Among the work underway by faculty at Hofstra:
- Dr. Rohana Garuthara is working to develop a low cost, easily and safely manufactured photocell largely aimed at the developing world. The development of such a locally manufactured photocell could profoundly improve the lives of many people, while reducing the emission of greenhouse gases and thus reducing global worming.
- Drs. Sabrina Sobel and Hastings are studying chemical reactions which develop spontaneous oscillations, whose dynamics are a chemical analog for the dynamics of pacemaker cells in the heart.
- Dr. Hastings is studying the stability properties of large networks, with an aim towards better understanding failures in a diverse variety of networks ranging from ecosystems to the power grid.

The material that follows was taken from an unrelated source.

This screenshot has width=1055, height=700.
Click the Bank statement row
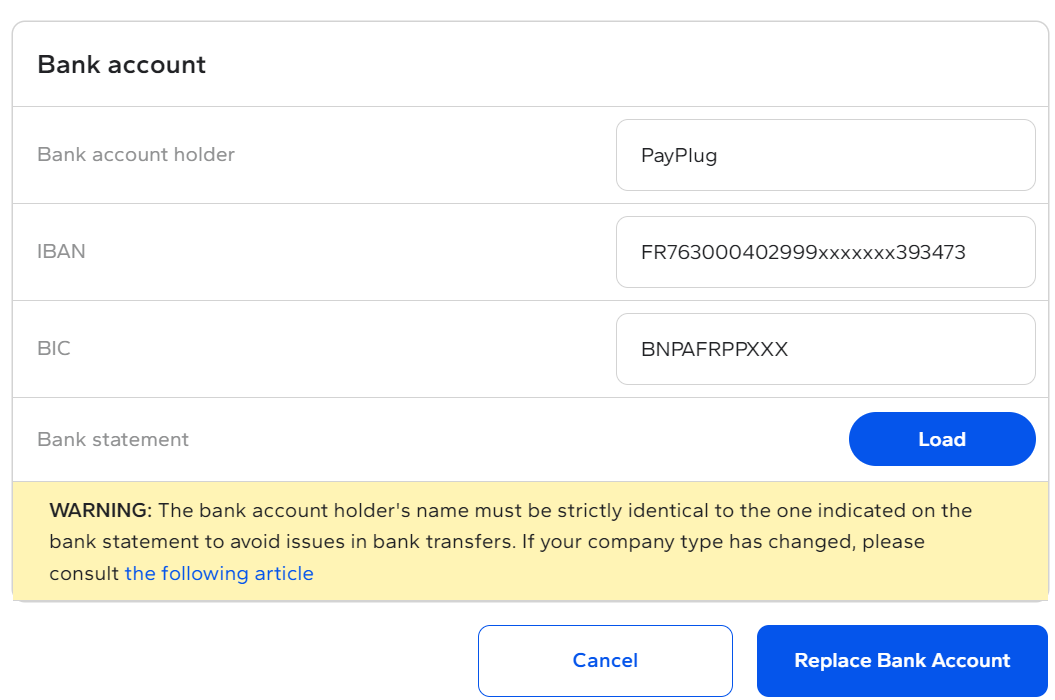pyautogui.click(x=530, y=439)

- Drs. Gregory Levine and Maxim Marienko are studying a variety of properties of quantum systems related to a potential quantum computer. In principle, a quantum computer could be many times more powerful than existing computers.
The Center was established through a $525,000 congressional grant through the U.S. Department of Energy. U.S. Rep. Carolyn McCarthy (D-Mineola) played a key role in obtaining the funding for the Center. The grant will support research training for students who go on to become productive scientists and teachers, and will support for faculty, equipment and collaboration for the period 2008-2011.